Using a plane as the **decision boundary** (the place that marks one category from another) is called **linear classification**. Conveniently, there is a software library called `sklearn` that will do the linear classification process for us. Don't worry too much about how it works internally; we can just treat it like a magic black box for this demo.

In [3]:
from sklearn.linear_model import LogisticRegression
clf = LogisticRegression().fit(X, y)

Let's see how well the model works.

In [15]:
clf.predict(X), y

(array([0, 1, 1, 0]), array([0, 1, 0, 1]))

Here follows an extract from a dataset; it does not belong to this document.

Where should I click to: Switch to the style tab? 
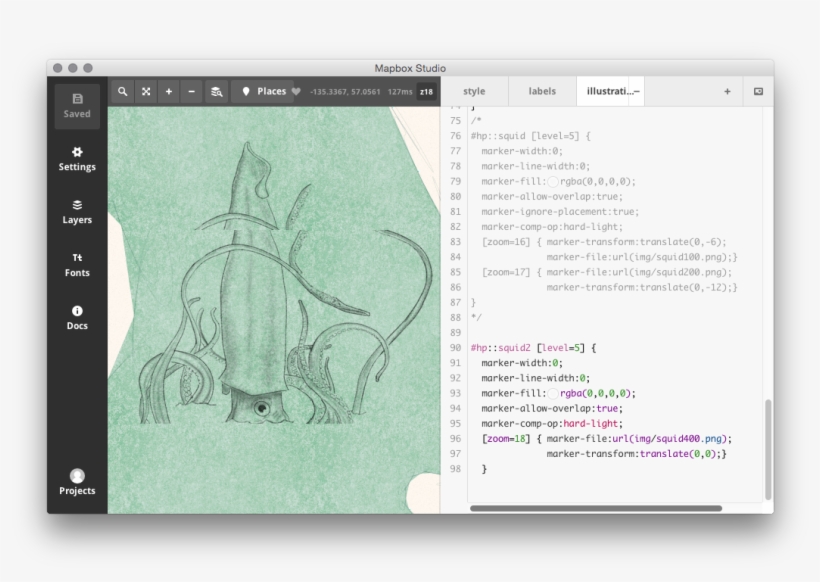(x=474, y=91)
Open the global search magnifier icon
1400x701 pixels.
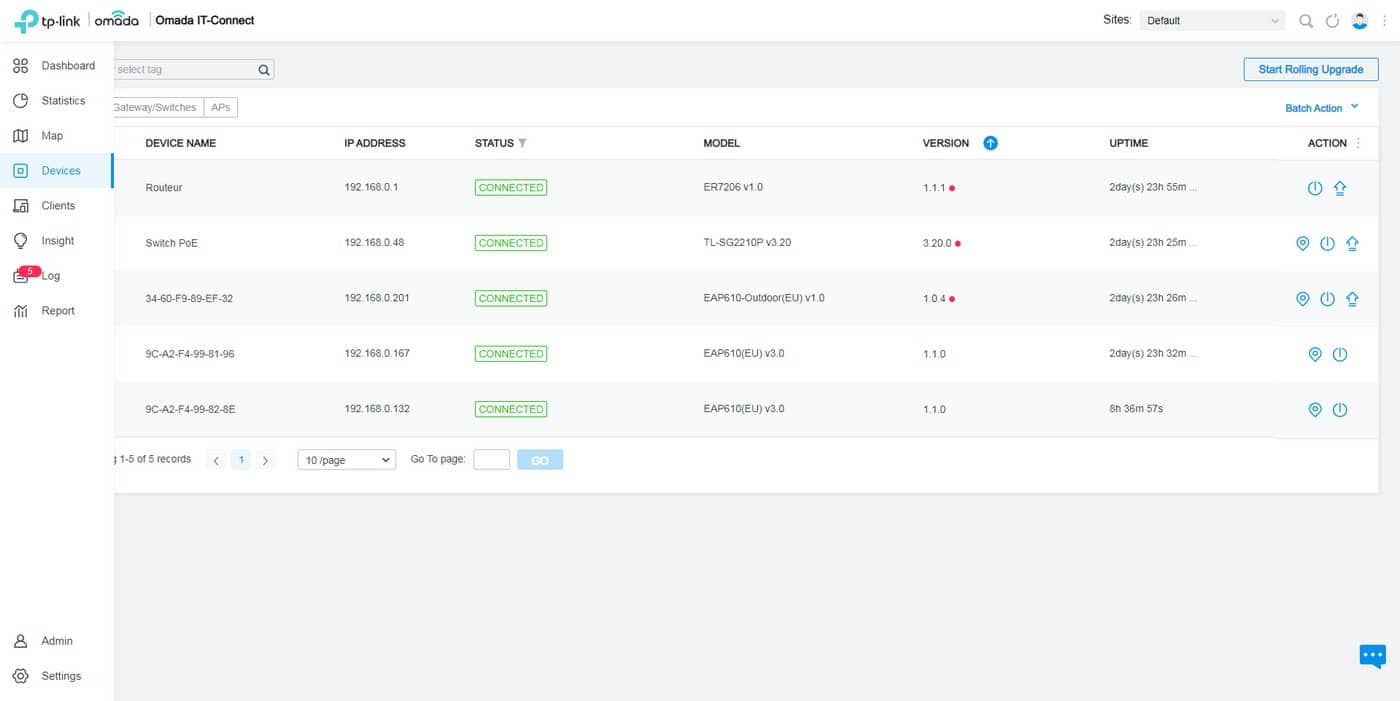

Hmmm...looks like our model was wrong about Charles. Now we plot the decision boundary plane in light blue.

In [17]:
w = clf.coef_[0]
xx, yy = np.meshgrid(range(100), range(300))
z = (-w[0] * xx - w[1] * yy) * 1. /w[2]
ax.plot_surface(xx, yy, z, alpha=0.2)

<mpl_toolkits.mplot3d.art3d.Poly3DCollection at 0x7fa4dc2b2750>

Take a look at the point in the 3D plot that corresponds to Charles. His age makes him a little too close to the decision boundary plane. Let's see what the model thinks would happen if Charles were ten years younger:

In [18]:
charles = np.expand_dims(X[2,:], axis=0) - np.array([10, 0, 0])
print(charles)
clf.predict(charles)

[[ 40 150   1]]


array([0])

# Summary

We actually did quite a lot in this demo. Let's think about the steps we took and how they might be different for another classification problem:

1. Get data from somewhere. In this demo, we just made up some data. In general, we have to find a trusted source or collect information ourselves.
2. Put the data in a nice form for a computer. In this demo, we turned "Yes" and "No" into 0 and 1. In general, we might need to fill in missing data or standardize units, etc.
3. Plot the data. 
4. Pick a model. In this demo, we assumed that a line/plane could separate the data. In general, we might have to choose something more complex.
5. Train the model. In this demo, we let `sklearn` do the work for us. In general, we may want more control over all the knobs of our more complex model.
6. See how well the model works on the data it was trained on. In this demo, we saw that the model made a mistake because the decision boundary was too close.
7. When step 6 works, see how well the model works on data it never saw. In this demo, step 6 didn't work. Our job is to now decide which of steps 1 - 5 could be improved or redone for better performance.